Стас опустил глаза. Ему невольно вспомнился профессор Кривега, его уютная комната в старой московской коммуналке. «Как он там...», — с тоской подумал Стас. Профессор Торо тем временем продолжал:
— Бруно пришлось оправдываться, объясняя, что он добросовестно выполнил все взятые на себя обязательства по обучению Мочениго так называемому «лиллиевому искусству». Но Мочениго не желает рассчитываться, и стремится всеми силами оставить Бруно у себя в доме.
— Какому искусству? — не понял Вовка
— «Лиллиевому». Так в то время называли моделирование логических операций с использованием символических обозначений.
— Так что же получается, профессор, Джордано Бруно нашел способ перемещения во Времени и в другие пространства?
— Не могу с этим согласиться на все сто процентов, но слишком многое говорит за эту странную версию.
— Тогда все понятно, — сказал Стас. — Договариваясь об уроках, Мочениго надеялся, что Бруно станет учить его не логике, а магическим способам управления Временем и «отпиранию врат» в соседние миры. Вообще говоря, не удивительно, что он попал в руки инквизиции. Время тогда было такое.
— Магия как таковая в то время еще не была под запретом у католической церкви, — возразил профессор. — И потом, кроме туманных и сбивчивых показаний Мочениго нет никаких официальных свидетельств того, что Бруно на практике занимался переносом во Времени физических тел. К тому же, многое в учении Бруно было созвучно взглядам его предшественников и последователей: Коперника, Фичино, Бонифорти, того же Галилея, Кеплера и многих других. Но инквизиция почему-то отправила на костер только Бруно. Первое, что приходит на ум — он продвинулся дальше всех.
— Но тогда тем более непонятно, зачем Бруно нужно было сжигать публично, когда можно было по-тихому сгноить его в тюрьме. Или замучить, надеясь, что однажды он не выдержит и откроет свою тайну.

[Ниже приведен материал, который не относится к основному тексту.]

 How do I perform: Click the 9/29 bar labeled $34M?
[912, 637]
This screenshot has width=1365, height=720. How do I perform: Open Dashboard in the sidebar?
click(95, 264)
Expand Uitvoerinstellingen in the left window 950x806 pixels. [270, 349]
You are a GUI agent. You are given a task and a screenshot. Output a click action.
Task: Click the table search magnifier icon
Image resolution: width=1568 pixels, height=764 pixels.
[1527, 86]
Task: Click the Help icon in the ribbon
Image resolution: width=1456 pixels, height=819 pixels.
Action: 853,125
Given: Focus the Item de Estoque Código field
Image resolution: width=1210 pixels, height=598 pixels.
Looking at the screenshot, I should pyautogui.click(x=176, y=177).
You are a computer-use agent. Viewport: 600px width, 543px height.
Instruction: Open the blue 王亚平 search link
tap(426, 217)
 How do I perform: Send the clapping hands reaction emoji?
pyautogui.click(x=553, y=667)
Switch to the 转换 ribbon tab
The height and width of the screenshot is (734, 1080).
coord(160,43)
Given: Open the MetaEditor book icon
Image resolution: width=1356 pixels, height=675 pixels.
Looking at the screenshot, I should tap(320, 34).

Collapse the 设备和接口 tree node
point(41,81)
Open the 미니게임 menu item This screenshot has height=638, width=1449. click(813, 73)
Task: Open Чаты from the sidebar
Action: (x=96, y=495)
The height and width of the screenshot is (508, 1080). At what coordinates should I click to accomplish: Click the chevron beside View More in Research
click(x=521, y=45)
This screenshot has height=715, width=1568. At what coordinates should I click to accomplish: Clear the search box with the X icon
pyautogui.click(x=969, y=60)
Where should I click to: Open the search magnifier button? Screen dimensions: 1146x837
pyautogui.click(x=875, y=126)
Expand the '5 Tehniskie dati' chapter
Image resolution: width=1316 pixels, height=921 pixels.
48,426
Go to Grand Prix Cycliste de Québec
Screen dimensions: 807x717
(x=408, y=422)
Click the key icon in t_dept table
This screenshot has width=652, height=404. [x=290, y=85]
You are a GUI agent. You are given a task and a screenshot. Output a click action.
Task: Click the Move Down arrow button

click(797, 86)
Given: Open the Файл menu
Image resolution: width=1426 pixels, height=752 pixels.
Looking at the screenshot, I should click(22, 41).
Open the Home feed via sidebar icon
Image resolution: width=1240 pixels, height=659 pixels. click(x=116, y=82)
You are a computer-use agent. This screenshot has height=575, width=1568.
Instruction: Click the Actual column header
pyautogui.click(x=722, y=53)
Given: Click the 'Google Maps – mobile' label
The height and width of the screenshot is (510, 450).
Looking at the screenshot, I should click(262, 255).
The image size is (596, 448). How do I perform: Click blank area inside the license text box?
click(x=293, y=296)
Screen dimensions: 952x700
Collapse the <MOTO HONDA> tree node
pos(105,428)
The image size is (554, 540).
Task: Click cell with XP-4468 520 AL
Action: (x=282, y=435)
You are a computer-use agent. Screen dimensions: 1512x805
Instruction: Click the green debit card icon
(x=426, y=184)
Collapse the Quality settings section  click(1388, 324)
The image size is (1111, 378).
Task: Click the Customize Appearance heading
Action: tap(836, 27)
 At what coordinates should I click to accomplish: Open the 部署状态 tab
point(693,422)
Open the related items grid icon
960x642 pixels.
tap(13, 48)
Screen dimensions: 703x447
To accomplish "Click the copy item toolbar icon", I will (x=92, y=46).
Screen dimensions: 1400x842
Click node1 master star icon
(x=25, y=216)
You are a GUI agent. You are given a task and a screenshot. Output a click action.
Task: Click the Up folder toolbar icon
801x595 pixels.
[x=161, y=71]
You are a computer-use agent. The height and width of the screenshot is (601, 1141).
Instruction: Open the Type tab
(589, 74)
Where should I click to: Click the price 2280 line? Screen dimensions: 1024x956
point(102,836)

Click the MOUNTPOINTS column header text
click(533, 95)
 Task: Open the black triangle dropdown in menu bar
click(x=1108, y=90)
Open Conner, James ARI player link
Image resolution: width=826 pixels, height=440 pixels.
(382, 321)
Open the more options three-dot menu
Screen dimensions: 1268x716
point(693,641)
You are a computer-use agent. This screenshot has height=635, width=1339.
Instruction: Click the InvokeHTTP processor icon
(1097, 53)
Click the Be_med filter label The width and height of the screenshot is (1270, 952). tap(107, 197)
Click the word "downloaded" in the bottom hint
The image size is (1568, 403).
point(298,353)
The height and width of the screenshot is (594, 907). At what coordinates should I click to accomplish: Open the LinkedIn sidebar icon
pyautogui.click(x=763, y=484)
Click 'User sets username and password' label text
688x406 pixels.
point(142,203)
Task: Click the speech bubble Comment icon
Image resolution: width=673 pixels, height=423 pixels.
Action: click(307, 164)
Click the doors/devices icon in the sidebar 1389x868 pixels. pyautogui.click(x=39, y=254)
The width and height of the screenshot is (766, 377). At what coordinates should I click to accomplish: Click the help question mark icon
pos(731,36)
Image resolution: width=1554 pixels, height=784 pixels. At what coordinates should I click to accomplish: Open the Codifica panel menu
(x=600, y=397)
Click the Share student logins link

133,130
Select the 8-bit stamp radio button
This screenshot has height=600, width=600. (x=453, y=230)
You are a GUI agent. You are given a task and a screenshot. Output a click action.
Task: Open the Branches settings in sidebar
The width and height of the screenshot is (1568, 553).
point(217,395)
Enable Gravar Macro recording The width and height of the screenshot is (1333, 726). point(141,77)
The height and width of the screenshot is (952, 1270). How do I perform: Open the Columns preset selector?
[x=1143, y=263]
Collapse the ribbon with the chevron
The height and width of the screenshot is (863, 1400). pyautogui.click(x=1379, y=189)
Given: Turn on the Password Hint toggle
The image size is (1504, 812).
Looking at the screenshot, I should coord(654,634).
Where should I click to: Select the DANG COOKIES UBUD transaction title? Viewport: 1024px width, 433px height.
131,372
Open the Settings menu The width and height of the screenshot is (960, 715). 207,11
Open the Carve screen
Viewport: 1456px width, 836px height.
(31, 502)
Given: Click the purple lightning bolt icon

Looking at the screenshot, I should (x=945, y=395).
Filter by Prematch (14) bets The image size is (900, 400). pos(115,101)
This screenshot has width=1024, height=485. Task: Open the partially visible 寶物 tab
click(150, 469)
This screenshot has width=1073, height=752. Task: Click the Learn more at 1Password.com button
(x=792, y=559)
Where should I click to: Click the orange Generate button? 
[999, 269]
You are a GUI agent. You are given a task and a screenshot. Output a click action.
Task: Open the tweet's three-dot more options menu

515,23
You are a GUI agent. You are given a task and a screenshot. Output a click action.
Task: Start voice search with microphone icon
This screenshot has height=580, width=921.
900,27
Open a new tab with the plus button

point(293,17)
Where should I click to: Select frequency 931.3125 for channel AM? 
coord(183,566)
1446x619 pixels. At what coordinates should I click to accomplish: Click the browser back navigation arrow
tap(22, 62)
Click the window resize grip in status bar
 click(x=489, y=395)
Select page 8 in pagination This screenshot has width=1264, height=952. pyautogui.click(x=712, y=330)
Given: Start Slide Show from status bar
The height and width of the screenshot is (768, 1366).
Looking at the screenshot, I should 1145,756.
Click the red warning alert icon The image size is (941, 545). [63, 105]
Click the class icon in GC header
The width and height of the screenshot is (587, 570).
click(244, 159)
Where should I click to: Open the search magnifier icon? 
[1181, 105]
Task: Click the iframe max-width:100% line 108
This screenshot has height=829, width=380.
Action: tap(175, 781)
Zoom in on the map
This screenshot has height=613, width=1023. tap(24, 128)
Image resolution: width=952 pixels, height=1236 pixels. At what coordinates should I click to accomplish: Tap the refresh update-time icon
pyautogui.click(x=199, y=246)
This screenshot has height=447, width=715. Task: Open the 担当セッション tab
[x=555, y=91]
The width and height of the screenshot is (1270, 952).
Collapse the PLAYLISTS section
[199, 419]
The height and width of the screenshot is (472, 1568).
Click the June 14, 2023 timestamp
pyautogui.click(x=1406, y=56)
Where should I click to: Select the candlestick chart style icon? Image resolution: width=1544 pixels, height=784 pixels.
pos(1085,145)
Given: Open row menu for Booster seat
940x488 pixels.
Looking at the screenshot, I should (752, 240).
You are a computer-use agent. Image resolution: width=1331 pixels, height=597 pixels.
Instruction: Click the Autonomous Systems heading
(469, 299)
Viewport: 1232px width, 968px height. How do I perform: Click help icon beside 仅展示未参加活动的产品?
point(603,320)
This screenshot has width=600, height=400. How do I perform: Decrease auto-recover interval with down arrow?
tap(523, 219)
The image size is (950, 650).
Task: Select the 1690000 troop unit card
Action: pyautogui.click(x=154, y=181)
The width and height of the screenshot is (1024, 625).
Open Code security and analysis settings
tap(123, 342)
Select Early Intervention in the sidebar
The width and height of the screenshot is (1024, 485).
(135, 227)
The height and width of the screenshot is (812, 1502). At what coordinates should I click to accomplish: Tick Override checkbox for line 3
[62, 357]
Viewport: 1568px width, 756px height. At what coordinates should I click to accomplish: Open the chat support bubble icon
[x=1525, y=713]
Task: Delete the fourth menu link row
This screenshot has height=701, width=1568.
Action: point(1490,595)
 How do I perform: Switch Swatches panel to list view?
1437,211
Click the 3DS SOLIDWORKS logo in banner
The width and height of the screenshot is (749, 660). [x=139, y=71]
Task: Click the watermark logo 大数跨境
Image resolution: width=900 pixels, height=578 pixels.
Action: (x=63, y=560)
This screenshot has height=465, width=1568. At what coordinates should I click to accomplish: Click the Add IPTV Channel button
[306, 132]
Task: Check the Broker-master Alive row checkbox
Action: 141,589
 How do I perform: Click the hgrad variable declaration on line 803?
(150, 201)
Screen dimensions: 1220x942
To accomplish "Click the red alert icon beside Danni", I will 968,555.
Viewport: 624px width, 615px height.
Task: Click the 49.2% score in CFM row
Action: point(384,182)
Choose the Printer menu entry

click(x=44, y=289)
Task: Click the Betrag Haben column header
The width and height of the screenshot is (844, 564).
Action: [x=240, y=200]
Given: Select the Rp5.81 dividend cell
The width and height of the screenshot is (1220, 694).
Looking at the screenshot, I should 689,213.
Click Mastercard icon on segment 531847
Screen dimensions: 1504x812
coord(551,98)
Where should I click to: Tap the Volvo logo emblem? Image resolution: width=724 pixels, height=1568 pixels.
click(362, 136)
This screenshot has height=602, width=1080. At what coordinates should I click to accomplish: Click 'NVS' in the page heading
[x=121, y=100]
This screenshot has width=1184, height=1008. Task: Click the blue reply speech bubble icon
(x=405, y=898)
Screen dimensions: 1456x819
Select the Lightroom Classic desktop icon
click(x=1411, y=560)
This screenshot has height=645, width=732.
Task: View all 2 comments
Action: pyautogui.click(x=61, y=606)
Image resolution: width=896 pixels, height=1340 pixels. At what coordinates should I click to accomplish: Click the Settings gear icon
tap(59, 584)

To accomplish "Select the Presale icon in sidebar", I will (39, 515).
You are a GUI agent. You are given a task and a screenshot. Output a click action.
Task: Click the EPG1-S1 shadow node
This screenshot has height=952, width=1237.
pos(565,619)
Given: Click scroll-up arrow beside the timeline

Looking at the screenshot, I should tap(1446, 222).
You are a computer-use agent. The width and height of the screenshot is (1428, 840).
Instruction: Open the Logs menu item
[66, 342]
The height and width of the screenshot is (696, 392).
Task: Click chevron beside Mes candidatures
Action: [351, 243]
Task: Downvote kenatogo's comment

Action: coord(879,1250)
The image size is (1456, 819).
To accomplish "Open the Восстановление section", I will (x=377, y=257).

К столику приблизился официант с подносом, на котором стояла дымящаяся чашка, источающая упоительный аромат, и стеклянная вазочка с аппетитнейшим бело-розовым айсбергом. Расставив заказ на столике, официант подмигнул Вовке, и удалился к стойке. Стас рассеянно посмотрел ему вслед.
— Да, профессор. Задали вы моим мозгам задачку. Учение о множественности миров существовало задолго до Бруно и не считалось еретическим, а скорее даже наоборот. Оно активно обсуждалось многими средневековыми теологами, полагавшими, что создание только одного мира недостойно бесконечного могущества Бога. Мне известно, что об этой идее еще в середине XV века много писал Николай Кузанский. Бруно, кажется, называл его своим учителем.
— Кардинал Николай Кузанский... — профессор многозначительно усмехнулся. — Весьма неоднозначная фигура и в религии, и в философии. Многие из современников считали его чуть ли не пророком, но были и желающие увидеть кардинала в пламени костра святой инквизиции. Спорное отношение к его идеям бытует до сих пор. Мой приятель, профессор д'Астори, любит повторять, что Николай Кузанский в ряде своих философских утверждений был так же вульгарен, как композитор Россини в жанре духовной музыки.